In this context, as part of the PARIS birth cohort study, this research aimed to (1) identify cardiometabolic profiles among adolescents using an unsupervised approach and (2) examine the relevance of these profiles by comparing them with regard to growth features, parental cardiometabolic history, cMetS risk score, and handgrip strength.
Methods
PARIS birth cohort
The Pollution and Asthma Risk: an Infant Study (PARIS) birth cohort comprised 3840 healthy new-borns recruited between 2003 and 2006 in five Paris maternity hospitals. The follow-up was based on regular questionnaires and health check-ups [15]. The present study involved adolescents who attended the health check-up at 15–16 years of age. The French Ethics Committees approved the PARIS study (permission nos. 031153, 051289, ID-RCB, 2009-A00824-53, and 2009–12-04 MS2). Parents and adolescents gave written informed consent.
Assessment of cardiometabolic parameters
Anthropometric parameters, blood pressure, heart rate, handgrip strength, and blood samples were collected during the adolescents’ check-ups. Fasting status as well as the time and type of the last meal were recorded. Blood samples were analysed by the central biochemical laboratory.

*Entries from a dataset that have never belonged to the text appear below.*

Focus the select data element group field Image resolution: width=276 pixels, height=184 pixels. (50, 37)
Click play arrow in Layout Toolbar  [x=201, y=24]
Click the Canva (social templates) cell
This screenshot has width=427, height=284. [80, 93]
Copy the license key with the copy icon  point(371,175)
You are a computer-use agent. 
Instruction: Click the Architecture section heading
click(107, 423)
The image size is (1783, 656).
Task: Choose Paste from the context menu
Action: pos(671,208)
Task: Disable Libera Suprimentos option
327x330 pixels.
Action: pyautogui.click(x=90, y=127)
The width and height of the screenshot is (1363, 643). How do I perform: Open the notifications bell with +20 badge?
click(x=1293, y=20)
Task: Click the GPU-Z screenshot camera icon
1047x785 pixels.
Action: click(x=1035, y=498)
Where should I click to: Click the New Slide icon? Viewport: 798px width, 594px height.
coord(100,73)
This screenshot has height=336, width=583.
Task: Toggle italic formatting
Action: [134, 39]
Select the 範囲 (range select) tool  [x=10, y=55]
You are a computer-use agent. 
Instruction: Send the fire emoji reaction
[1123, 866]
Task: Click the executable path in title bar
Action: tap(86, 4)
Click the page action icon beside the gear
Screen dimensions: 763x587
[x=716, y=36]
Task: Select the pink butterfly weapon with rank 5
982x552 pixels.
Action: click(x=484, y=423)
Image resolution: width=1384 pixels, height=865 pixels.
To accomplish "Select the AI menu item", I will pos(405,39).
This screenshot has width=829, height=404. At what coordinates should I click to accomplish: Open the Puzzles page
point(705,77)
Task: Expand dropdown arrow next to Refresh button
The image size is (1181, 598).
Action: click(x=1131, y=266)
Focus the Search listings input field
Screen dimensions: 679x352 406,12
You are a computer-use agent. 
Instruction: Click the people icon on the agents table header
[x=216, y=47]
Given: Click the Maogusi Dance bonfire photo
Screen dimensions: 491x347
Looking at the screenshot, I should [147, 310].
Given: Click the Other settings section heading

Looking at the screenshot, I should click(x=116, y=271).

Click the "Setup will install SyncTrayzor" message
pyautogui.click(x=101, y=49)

Body mass and body composition were measured by multi-frequency bioelectrical impedancemetry using a Tanita MC-780MA segmental analyser (Tanita Corp., Tokyo, Japan). Body composition was assessed by the percentage or mass in kilograms (kg) of fat, muscle, and lean mass. Height was measured, to the nearest 0.1 cm, using a mechanical Kern® height metric MSF 200 N (Kern & Sohn GmbH, Balingen, Germany). The body mass index (BMI) was calculated as body mass (kg)/height (m)2. The WHO standards were used to calculate BMI z-scores and classify adolescents with underweight (< -2 standard deviation (SD)), with normal weight (≥ -2SD; < 1SD), with overweight (≥ 1SD; < 2SD), or with obesity (≥ 2SD) [16,17,18]. Waist and hip circumferences were determined, to the nearest 0.1 cm. Heart rate, SBP, and DBP levels were recorded with an Omron HEM-RML31 cuff blood pressure monitor (Omron Healthcare Co. Ltd, Kyoto, Japan). The average of three measurements was calculated. Handgrip strength was assessed, to the nearest kg, using a JAMAR® hydraulic hand dynamometer, model 5030 J1 (Sammons Preston Rolyan, Bolingbrook, Canada); each measurement was repeated three times in each hand, and the relative handgrip strength (kg/kg) of the dominant hand was calculated. Triglycerides (g/L), blood glucose (g/L), total cholesterol (g/L), and HDL (g/L) concentrations were determined by an enzymatic method (GPO-PAP, hexokinase, CHOD-PAP, and a mixture of polyanions and detergents, respectively) using a Roche Cobas® 6000 (c501) analyser. Low-density lipoprotein (LDL) cholesterol levels (g/L) were calculated using the Friedwald formula [19].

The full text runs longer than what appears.